# TASK TO COMPLETE:
Copy out each line below containing "computer".

[Opening EXTRACTED INFORMATION section]

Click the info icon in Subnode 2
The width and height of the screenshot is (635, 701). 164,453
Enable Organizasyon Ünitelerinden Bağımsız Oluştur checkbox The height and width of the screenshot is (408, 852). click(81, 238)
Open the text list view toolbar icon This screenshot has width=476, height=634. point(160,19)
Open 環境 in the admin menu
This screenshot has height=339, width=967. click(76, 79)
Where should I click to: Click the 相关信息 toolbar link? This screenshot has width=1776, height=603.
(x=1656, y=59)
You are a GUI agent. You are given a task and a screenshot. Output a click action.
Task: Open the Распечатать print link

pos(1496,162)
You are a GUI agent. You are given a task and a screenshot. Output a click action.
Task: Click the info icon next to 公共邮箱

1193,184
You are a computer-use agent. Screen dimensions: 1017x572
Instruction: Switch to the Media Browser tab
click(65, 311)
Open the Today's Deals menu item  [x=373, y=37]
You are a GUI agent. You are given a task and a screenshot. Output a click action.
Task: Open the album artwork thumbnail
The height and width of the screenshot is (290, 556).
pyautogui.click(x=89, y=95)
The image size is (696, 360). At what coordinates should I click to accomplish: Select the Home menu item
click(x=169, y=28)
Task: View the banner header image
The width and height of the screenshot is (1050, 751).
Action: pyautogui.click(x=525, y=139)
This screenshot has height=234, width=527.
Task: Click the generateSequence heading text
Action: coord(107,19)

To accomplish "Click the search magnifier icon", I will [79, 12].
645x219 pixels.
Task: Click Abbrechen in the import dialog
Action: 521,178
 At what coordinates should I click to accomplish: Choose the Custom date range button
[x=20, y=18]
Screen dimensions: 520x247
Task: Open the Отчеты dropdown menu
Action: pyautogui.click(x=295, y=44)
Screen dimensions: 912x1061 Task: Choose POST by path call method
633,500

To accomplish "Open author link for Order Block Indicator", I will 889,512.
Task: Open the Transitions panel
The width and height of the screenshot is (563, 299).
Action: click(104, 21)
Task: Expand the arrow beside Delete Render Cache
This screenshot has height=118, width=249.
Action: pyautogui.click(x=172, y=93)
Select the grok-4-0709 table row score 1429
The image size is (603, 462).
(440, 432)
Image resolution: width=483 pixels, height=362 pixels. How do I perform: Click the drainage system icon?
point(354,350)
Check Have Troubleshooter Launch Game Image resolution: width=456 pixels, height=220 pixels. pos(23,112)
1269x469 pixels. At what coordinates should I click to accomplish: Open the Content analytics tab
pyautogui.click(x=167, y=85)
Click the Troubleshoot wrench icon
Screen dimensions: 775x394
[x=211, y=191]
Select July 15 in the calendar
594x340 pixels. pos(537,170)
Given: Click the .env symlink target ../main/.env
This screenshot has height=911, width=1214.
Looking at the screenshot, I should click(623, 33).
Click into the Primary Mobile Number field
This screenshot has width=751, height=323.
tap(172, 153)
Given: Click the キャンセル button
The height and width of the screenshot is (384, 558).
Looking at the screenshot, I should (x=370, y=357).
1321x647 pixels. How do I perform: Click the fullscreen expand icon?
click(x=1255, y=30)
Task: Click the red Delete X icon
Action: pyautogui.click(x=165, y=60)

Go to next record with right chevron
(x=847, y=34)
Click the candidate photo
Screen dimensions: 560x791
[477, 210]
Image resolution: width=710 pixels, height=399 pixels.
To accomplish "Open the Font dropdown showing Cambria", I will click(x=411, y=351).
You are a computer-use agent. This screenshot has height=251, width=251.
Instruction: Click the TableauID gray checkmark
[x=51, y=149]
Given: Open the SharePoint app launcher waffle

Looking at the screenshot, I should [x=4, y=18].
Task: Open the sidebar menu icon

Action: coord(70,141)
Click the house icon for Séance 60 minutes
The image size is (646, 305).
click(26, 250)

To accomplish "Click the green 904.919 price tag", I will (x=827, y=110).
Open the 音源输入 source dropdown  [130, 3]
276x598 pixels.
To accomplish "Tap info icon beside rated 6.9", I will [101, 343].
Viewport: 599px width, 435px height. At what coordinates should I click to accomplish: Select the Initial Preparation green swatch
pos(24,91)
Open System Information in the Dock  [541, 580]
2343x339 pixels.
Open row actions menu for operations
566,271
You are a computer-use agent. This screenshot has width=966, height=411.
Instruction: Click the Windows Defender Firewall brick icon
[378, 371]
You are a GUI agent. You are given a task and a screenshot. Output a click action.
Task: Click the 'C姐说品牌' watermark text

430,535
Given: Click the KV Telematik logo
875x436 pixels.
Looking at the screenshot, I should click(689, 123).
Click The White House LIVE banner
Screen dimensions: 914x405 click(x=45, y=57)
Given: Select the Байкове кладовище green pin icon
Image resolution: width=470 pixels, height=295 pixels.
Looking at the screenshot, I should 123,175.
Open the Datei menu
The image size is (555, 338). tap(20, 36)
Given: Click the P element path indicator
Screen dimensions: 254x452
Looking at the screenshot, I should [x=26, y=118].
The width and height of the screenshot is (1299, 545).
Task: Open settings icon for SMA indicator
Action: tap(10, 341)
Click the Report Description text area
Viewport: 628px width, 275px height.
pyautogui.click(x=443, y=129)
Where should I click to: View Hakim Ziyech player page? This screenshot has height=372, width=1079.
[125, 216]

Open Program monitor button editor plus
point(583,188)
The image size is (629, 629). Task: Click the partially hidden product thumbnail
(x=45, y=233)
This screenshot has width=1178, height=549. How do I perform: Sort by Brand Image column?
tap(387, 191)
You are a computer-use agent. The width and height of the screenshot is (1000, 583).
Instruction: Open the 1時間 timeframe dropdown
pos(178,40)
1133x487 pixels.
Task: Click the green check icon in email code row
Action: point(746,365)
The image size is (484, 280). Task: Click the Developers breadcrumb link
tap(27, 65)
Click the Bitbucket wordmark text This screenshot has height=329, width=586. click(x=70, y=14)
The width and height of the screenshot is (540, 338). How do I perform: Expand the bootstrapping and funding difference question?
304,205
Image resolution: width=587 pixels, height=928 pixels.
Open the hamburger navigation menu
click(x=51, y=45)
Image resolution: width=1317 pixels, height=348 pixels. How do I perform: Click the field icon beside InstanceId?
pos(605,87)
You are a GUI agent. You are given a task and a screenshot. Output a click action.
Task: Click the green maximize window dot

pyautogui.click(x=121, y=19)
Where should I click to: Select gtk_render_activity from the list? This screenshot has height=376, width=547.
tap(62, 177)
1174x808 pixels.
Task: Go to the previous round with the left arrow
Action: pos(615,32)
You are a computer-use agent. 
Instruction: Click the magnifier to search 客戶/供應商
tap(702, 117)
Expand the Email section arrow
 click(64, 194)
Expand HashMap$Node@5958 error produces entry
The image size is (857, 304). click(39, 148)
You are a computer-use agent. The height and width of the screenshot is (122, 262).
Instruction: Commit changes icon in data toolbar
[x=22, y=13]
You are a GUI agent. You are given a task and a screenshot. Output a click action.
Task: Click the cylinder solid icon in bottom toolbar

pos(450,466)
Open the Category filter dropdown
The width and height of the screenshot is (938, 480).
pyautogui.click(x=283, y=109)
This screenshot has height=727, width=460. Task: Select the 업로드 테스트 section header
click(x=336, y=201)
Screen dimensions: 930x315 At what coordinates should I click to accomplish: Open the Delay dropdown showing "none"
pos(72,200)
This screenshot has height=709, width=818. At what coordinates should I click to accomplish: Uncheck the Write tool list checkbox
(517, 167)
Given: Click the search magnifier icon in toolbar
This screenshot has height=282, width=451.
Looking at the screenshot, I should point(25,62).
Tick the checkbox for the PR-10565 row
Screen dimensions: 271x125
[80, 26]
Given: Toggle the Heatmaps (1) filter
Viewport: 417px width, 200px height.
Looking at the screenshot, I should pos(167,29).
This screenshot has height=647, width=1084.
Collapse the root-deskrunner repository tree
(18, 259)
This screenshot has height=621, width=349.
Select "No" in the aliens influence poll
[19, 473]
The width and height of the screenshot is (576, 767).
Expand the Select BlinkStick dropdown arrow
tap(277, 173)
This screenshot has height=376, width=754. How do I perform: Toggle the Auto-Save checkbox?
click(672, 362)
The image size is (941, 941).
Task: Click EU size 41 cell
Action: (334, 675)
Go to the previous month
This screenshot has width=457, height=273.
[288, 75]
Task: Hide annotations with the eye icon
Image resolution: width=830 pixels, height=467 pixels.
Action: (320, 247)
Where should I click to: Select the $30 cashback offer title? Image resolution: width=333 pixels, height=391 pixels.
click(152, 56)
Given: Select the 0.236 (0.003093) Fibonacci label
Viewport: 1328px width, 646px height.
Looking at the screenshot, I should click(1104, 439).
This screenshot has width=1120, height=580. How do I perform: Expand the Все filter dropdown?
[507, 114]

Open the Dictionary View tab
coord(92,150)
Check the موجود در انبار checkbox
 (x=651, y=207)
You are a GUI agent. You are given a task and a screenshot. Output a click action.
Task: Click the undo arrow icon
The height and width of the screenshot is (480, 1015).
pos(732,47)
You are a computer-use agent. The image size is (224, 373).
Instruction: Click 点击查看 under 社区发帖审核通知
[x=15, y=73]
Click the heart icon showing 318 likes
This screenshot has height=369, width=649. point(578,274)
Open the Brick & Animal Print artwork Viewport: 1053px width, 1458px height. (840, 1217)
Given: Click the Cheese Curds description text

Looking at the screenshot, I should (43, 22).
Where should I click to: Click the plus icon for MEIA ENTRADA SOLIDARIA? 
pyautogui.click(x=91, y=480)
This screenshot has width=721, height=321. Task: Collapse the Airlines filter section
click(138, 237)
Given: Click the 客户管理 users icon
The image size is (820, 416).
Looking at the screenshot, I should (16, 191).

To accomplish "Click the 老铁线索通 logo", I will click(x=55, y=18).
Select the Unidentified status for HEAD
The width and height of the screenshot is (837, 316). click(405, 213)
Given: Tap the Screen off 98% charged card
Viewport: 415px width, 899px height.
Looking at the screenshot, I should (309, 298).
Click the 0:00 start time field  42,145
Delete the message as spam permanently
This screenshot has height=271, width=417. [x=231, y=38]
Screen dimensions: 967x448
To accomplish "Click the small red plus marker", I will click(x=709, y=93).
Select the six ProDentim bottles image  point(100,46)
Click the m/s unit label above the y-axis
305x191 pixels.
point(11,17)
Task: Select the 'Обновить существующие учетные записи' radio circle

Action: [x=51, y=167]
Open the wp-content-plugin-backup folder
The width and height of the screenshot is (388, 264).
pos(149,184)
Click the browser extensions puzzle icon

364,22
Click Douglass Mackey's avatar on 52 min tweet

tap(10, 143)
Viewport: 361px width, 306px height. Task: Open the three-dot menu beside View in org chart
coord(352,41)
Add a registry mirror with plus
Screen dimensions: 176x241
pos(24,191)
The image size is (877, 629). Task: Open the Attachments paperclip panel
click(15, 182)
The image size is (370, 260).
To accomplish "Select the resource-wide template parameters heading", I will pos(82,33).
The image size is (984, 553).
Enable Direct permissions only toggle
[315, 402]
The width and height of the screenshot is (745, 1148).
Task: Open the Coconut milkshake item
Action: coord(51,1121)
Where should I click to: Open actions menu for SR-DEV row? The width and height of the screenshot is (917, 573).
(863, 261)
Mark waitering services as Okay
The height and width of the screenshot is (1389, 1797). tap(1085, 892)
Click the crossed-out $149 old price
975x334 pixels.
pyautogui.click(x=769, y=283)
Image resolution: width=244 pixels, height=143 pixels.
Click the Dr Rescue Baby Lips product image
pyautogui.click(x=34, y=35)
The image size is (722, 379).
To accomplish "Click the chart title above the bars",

[Closing EXTRACTED INFORMATION section]

# ANSWER SPACE:
You are a computer-use agent. Screen dimensions: 1017x572
You are a computer-use agent. This screenshot has height=251, width=251.
You are a computer-use agent. This screenshot has width=966, height=411.
You are a computer-use agent. The width and height of the screenshot is (1000, 583).
You are a computer-use agent. 
You are a computer-use agent. The height and width of the screenshot is (122, 262).
You are a computer-use agent. The image size is (224, 373).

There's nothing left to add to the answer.